§ TASK PROMPT: Copy out every line of the data exactly.

Collected data entries

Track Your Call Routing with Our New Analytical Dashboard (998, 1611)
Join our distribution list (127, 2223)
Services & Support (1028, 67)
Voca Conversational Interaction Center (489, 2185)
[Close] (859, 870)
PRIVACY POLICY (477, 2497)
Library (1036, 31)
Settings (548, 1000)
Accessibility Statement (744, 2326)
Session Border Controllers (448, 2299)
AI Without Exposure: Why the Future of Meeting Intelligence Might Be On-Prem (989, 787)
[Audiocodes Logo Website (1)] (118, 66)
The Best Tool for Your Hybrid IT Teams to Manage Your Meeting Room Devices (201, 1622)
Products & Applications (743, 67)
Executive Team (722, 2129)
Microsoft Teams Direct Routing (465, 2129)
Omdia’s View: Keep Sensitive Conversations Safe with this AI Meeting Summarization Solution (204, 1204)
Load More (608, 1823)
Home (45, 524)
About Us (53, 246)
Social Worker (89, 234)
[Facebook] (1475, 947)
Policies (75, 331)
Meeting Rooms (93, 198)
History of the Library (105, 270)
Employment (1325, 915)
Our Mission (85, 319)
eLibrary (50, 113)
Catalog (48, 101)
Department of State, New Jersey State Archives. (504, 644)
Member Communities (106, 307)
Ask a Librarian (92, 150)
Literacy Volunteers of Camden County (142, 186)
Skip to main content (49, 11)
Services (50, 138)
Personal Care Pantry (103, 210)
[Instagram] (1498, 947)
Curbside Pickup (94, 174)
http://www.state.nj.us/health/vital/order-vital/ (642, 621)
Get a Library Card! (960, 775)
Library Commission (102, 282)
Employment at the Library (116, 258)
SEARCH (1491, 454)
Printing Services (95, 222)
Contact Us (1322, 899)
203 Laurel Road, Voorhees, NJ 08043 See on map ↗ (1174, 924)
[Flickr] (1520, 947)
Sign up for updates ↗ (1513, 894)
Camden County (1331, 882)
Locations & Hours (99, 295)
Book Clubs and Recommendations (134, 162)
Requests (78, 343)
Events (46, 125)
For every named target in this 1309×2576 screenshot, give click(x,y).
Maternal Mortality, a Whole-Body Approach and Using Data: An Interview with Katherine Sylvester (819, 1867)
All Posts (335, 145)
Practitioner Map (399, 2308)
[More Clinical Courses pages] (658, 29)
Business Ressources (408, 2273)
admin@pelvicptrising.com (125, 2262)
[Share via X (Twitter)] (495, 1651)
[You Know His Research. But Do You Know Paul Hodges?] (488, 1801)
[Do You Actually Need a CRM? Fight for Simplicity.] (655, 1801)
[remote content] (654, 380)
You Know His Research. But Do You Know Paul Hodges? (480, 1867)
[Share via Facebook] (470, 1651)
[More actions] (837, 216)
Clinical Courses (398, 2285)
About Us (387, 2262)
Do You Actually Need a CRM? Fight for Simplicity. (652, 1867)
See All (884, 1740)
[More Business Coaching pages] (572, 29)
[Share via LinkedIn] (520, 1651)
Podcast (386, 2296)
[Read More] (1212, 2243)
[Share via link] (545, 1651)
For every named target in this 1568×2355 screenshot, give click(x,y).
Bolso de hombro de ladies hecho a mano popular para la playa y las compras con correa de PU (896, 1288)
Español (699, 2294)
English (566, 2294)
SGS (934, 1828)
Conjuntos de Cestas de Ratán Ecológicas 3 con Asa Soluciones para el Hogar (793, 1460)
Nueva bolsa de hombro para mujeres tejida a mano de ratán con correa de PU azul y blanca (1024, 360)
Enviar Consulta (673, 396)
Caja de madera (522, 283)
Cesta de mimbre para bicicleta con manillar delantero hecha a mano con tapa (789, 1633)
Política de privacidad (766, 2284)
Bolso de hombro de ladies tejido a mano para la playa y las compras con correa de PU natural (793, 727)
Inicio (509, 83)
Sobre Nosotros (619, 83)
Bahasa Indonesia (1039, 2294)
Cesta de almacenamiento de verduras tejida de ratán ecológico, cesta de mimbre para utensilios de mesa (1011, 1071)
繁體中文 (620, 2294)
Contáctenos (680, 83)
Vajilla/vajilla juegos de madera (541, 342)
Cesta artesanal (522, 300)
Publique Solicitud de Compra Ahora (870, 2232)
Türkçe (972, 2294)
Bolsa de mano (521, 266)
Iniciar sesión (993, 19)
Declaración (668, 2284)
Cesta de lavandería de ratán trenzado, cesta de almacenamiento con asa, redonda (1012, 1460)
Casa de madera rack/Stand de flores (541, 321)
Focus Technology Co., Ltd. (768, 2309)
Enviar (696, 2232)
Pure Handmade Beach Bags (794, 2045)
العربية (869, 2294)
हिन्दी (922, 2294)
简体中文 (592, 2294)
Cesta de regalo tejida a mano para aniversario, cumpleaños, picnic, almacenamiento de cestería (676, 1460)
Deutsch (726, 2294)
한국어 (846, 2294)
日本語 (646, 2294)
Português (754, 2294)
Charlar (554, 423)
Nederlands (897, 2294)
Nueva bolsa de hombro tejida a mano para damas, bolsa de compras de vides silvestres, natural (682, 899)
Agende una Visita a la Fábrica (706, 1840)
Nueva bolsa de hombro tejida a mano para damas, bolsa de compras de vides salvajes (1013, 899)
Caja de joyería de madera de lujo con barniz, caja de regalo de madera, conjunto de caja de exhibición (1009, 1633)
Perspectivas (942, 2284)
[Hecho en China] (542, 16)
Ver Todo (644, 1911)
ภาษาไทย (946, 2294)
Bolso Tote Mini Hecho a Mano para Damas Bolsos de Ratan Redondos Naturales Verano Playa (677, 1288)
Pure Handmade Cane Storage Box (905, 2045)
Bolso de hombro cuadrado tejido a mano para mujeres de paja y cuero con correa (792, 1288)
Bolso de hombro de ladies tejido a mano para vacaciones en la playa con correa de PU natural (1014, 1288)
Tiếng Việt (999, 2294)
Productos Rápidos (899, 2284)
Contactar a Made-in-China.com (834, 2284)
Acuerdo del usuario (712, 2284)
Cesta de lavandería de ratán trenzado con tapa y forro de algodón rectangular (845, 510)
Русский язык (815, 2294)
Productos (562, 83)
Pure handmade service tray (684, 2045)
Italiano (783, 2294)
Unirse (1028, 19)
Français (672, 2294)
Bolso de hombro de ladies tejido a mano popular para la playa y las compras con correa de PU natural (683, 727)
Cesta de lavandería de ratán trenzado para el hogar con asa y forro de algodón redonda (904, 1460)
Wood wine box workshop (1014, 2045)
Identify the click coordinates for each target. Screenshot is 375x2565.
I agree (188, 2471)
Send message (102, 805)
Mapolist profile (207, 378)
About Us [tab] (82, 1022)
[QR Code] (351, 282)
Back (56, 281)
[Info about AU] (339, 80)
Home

§ ANSWER FOR THE TASK:
Track Your Call Routing with Our New Analytical Dashboard (998, 1611)
Join our distribution list (127, 2223)
Services & Support (1028, 67)
Voca Conversational Interaction Center (489, 2185)
[Close] (859, 870)
PRIVACY POLICY (477, 2497)
Library (1036, 31)
Settings (548, 1000)
Accessibility Statement (744, 2326)
Session Border Controllers (448, 2299)
AI Without Exposure: Why the Future of Meeting Intelligence Might Be On-Prem (989, 787)
[Audiocodes Logo Website (1)] (118, 66)
The Best Tool for Your Hybrid IT Teams to Manage Your Meeting Room Devices (201, 1622)
Products & Applications (743, 67)
Executive Team (722, 2129)
Microsoft Teams Direct Routing (465, 2129)
Omdia’s View: Keep Sensitive Conversations Safe with this AI Meeting Summarization Solution (204, 1204)
Load More (608, 1823)
Home (45, 524)
About Us (53, 246)
Social Worker (89, 234)
[Facebook] (1475, 947)
Policies (75, 331)
Meeting Rooms (93, 198)
History of the Library (105, 270)
Employment (1325, 915)
Our Mission (85, 319)
eLibrary (50, 113)
Catalog (48, 101)
Department of State, New Jersey State Archives. (504, 644)
Member Communities (106, 307)
Ask a Librarian (92, 150)
Literacy Volunteers of Camden County (142, 186)
Skip to main content (49, 11)
Services (50, 138)
Personal Care Pantry (103, 210)
[Instagram] (1498, 947)
Curbside Pickup (94, 174)
http://www.state.nj.us/health/vital/order-vital/ (642, 621)
Get a Library Card! (960, 775)
Library Commission (102, 282)
Employment at the Library (116, 258)
SEARCH (1491, 454)
Printing Services (95, 222)
Contact Us (1322, 899)
203 Laurel Road, Voorhees, NJ 08043 See on map ↗ (1174, 924)
[Flickr] (1520, 947)
Sign up for updates ↗ (1513, 894)
Camden County (1331, 882)
Locations & Hours (99, 295)
Book Clubs and Recommendations (134, 162)
Requests (78, 343)
Events (46, 125)
For every named target in this 1309×2576 screenshot, give click(x,y).
Maternal Mortality, a Whole-Body Approach and Using Data: An Interview with Katherine Sylvester (819, 1867)
All Posts (335, 145)
Practitioner Map (399, 2308)
[More Clinical Courses pages] (658, 29)
Business Ressources (408, 2273)
admin@pelvicptrising.com (125, 2262)
[Share via X (Twitter)] (495, 1651)
[You Know His Research. But Do You Know Paul Hodges?] (488, 1801)
[Do You Actually Need a CRM? Fight for Simplicity.] (655, 1801)
[remote content] (654, 380)
You Know His Research. But Do You Know Paul Hodges? (480, 1867)
[Share via Facebook] (470, 1651)
[More actions] (837, 216)
Clinical Courses (398, 2285)
About Us (387, 2262)
Do You Actually Need a CRM? Fight for Simplicity. (652, 1867)
See All (884, 1740)
[More Business Coaching pages] (572, 29)
[Share via LinkedIn] (520, 1651)
Podcast (386, 2296)
[Read More] (1212, 2243)
[Share via link] (545, 1651)
For every named target in this 1568×2355 screenshot, give click(x,y).
Bolso de hombro de ladies hecho a mano popular para la playa y las compras con correa de PU (896, 1288)
Español (699, 2294)
English (566, 2294)
SGS (934, 1828)
Conjuntos de Cestas de Ratán Ecológicas 3 con Asa Soluciones para el Hogar (793, 1460)
Nueva bolsa de hombro para mujeres tejida a mano de ratán con correa de PU azul y blanca (1024, 360)
Enviar Consulta (673, 396)
Caja de madera (522, 283)
Cesta de mimbre para bicicleta con manillar delantero hecha a mano con tapa (789, 1633)
Política de privacidad (766, 2284)
Bolso de hombro de ladies tejido a mano para la playa y las compras con correa de PU natural (793, 727)
Inicio (509, 83)
Sobre Nosotros (619, 83)
Bahasa Indonesia (1039, 2294)
Cesta de almacenamiento de verduras tejida de ratán ecológico, cesta de mimbre para utensilios de mesa (1011, 1071)
繁體中文 (620, 2294)
Contáctenos (680, 83)
Vajilla/vajilla juegos de madera (541, 342)
Cesta artesanal (522, 300)
Publique Solicitud de Compra Ahora (870, 2232)
Türkçe (972, 2294)
Bolsa de mano (521, 266)
Iniciar sesión (993, 19)
Declaración (668, 2284)
Cesta de lavandería de ratán trenzado, cesta de almacenamiento con asa, redonda (1012, 1460)
Casa de madera rack/Stand de flores (541, 321)
Focus Technology Co., Ltd. (768, 2309)
Enviar (696, 2232)
Pure Handmade Beach Bags (794, 2045)
العربية (869, 2294)
हिन्दी (922, 2294)
简体中文 (592, 2294)
Cesta de regalo tejida a mano para aniversario, cumpleaños, picnic, almacenamiento de cestería (676, 1460)
Deutsch (726, 2294)
한국어 (846, 2294)
日本語 (646, 2294)
Português (754, 2294)
Charlar (554, 423)
Nederlands (897, 2294)
Nueva bolsa de hombro tejida a mano para damas, bolsa de compras de vides silvestres, natural (682, 899)
Agende una Visita a la Fábrica (706, 1840)
Nueva bolsa de hombro tejida a mano para damas, bolsa de compras de vides salvajes (1013, 899)
Caja de joyería de madera de lujo con barniz, caja de regalo de madera, conjunto de caja de exhibición (1009, 1633)
Perspectivas (942, 2284)
[Hecho en China] (542, 16)
Ver Todo (644, 1911)
ภาษาไทย (946, 2294)
Bolso Tote Mini Hecho a Mano para Damas Bolsos de Ratan Redondos Naturales Verano Playa (677, 1288)
Pure Handmade Cane Storage Box (905, 2045)
Bolso de hombro cuadrado tejido a mano para mujeres de paja y cuero con correa (792, 1288)
Bolso de hombro de ladies tejido a mano para vacaciones en la playa con correa de PU natural (1014, 1288)
Tiếng Việt (999, 2294)
Productos Rápidos (899, 2284)
Contactar a Made-in-China.com (834, 2284)
Acuerdo del usuario (712, 2284)
Cesta de lavandería de ratán trenzado con tapa y forro de algodón rectangular (845, 510)
Русский язык (815, 2294)
Productos (562, 83)
Pure handmade service tray (684, 2045)
Italiano (783, 2294)
Unirse (1028, 19)
Français (672, 2294)
Bolso de hombro de ladies tejido a mano popular para la playa y las compras con correa de PU natural (683, 727)
Cesta de lavandería de ratán trenzado para el hogar con asa y forro de algodón redonda (904, 1460)
Wood wine box workshop (1014, 2045)
Identify the click coordinates for each target. Screenshot is 375x2565.
I agree (188, 2471)
Send message (102, 805)
Mapolist profile (207, 378)
About Us [tab] (82, 1022)
[QR Code] (351, 282)
Back (56, 281)
[Info about AU] (339, 80)
Home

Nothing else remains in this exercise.